The RCL wrote to the Lanka Sama Samaja Party (LSSP), the Communist Party of Sri Lanka, the Ceylon Workers Congress and the Nava Sama Samaja Party (NSSP), of which Jayasuriya was a leader at the time, proposing a United Front to take practical measures—the formation of workers’ defence squads, joint picket lines, joint demonstrations and the organisation of a general strike against the UNP government.

The NSSP flatly rejected the proposal, accusing the RCL of “sectarianism” for excluding the Sri Lanka Mahajana Party (SLMP), which it described as “the new proletarian reformist mass tendency.” The SLMP, as the RCL explained at the time, was a bourgeois party, which was to merge with the Sri Lanka Freedom Party (SLFP). Its leader, Chandrika Kumaratunga, became the country’s president. The SLFP’s current leader is none other than the current president, Rajapakse, whose anti-democratic methods are notorious.

The differences could not have been clearer. Against the RCL’s call for a United Front, the NSSP adamantly defended the type of political bloc that Lenin and Trotsky had always insisted was impermissible for a revolutionary Marxist party. As the RCL pointed out, the NSSP had formed an electoral bloc with the bourgeois SLMP on the basis of a common program for government—“Perspectives and the Way Forward.” This type of Popular Front alliance, promoted by the Stalinists, led to political catastrophes for the working class in France and Spain in the 1930s. The result was no different in Sri Lanka in the 1980s. It paralysed the working class precisely at the point where its independent political mobilisation was so desperately needed.

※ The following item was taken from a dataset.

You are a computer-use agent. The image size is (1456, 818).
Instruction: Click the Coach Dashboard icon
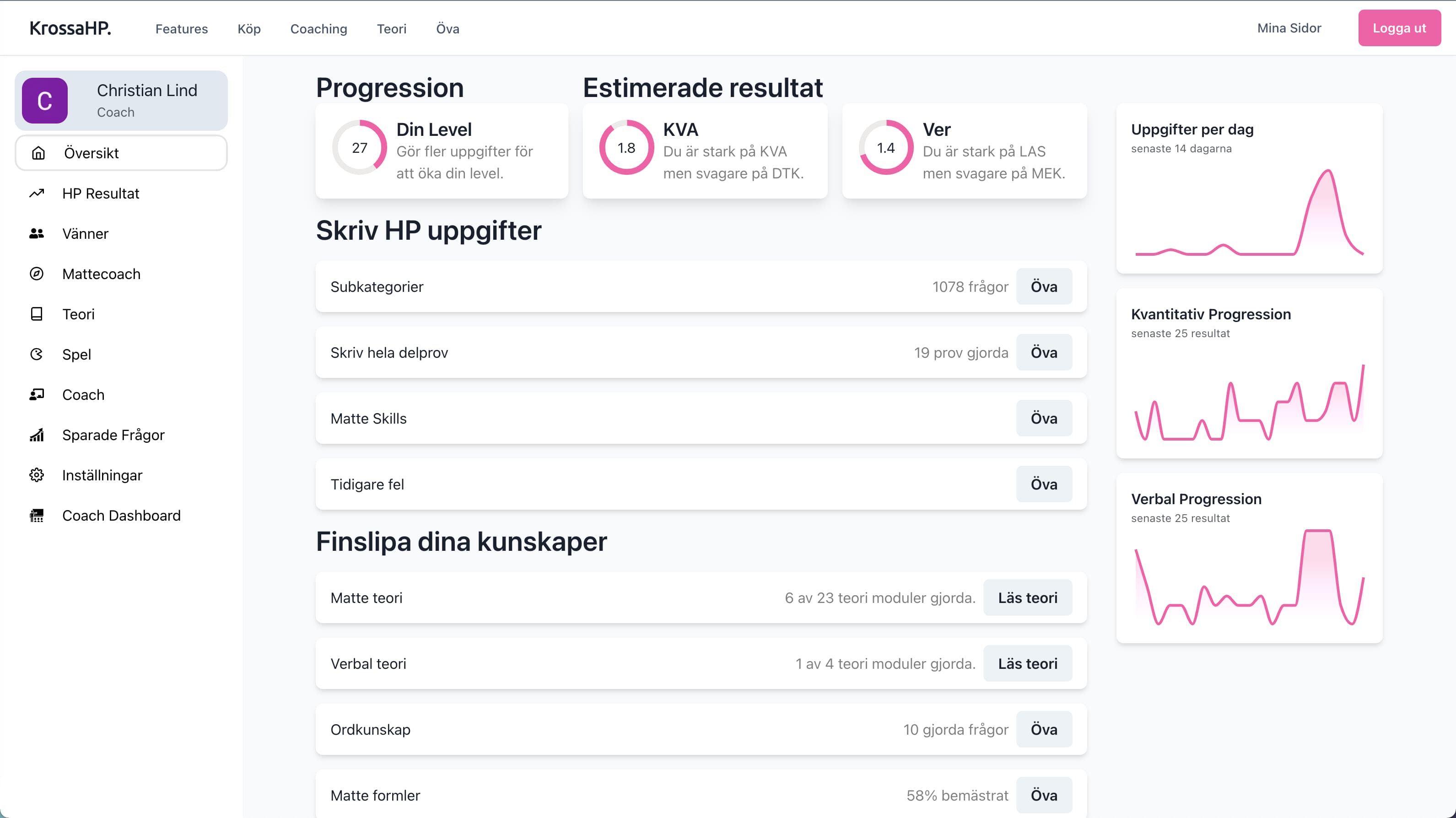point(37,515)
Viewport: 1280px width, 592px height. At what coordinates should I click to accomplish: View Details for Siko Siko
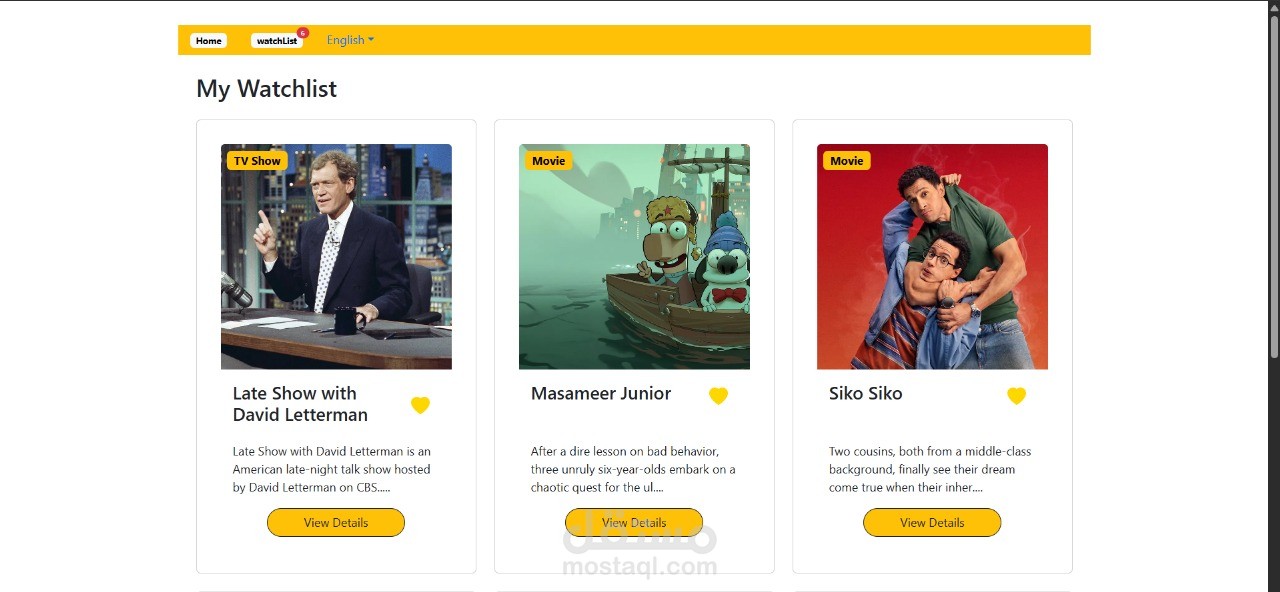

After toying with the idea of bringing the JVP into the government, UNP President Ranasinghe Premadasa unleashed the security forces against the JVP and Sinhala rural youth throughout the South from 1989 on. An estimated 60,000 young people were slaughtered by the military, its death squads and its network of secret torture chambers and prisons. It should be noted that the present UNP leader, Ranil Wickremesinghe, with whom Jayasuriya shares platforms and who he presents as a fighter for democracy, was a minister in that UNP government and bears direct political responsibility for its crimes.

Protest of the Opposition

At the end of 2012, the USP, along with the pseudo-left Nava Sama Samaja Party (NSSP), which had also been part of the “Platform of Freedom,” joined a UNP-led alliance called Vipakshaye Virodhaya (Protest of the Opposition), or VV for short.

At the formal signing of the VV memorandum of understanding in February 2013, Wickremesinghe declared that “this is the beginning of a revolution.” The UNP leader did not, of course, mean a revolution in the sense of a movement of the masses. In fact, the opposite was the case. VV was conceived as a political bloc precisely to divert the mounting discontent of workers and the poor into safe parliamentary channels. “We have commenced a journey towards good governance,” he declared.

Apart from the UNP, the USP’s partners in VV included the NSSP, two Tamil capitalist parties—the Tamil National Alliance (TNA) and the Democratic People’s Front—and two Sinhala extremist groups—Nava Sihala Urumaya and the Motherland Protection Front.

VV’s political orientation soon became apparent when it sent a letter to Rajapakse in March 2013 seeking a memorandum of understanding to prevent the country from becoming a “pariah state” and calling for an all-party conference to deal with a UN Human Rights Council (UNHCR) resolution on human rights violations in Sri Lanka.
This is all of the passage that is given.